Take each line of the entries below that contains "Windows" and copy it.

(Saved entries)
= Beginning of Section =

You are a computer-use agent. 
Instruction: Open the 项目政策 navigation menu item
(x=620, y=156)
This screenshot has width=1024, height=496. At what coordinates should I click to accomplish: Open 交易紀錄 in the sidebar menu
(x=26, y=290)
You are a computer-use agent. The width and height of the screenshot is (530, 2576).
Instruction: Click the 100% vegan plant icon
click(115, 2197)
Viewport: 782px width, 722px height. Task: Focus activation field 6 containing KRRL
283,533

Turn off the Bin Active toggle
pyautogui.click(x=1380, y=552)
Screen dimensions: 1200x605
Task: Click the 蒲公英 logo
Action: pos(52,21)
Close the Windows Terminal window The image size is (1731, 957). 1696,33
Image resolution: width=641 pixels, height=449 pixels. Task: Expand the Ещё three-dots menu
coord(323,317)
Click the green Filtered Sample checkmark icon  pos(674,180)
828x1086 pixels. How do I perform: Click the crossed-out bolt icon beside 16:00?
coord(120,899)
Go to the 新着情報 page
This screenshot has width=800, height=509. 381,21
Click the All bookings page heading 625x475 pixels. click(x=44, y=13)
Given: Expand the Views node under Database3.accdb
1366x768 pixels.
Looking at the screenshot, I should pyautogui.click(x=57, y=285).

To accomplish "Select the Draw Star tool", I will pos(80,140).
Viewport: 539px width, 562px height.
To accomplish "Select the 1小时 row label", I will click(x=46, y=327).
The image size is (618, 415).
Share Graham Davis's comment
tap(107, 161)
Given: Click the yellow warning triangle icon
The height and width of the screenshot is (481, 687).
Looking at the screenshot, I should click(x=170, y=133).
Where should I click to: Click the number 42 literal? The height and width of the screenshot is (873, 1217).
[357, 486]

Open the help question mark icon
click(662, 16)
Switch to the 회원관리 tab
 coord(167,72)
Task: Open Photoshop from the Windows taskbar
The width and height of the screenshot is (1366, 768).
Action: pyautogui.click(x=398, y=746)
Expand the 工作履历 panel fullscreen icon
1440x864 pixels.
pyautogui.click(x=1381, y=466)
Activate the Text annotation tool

= End of Section =

(Solved problem):
Close the Windows Terminal window The image size is (1731, 957). 1696,33
Task: Open Photoshop from the Windows taskbar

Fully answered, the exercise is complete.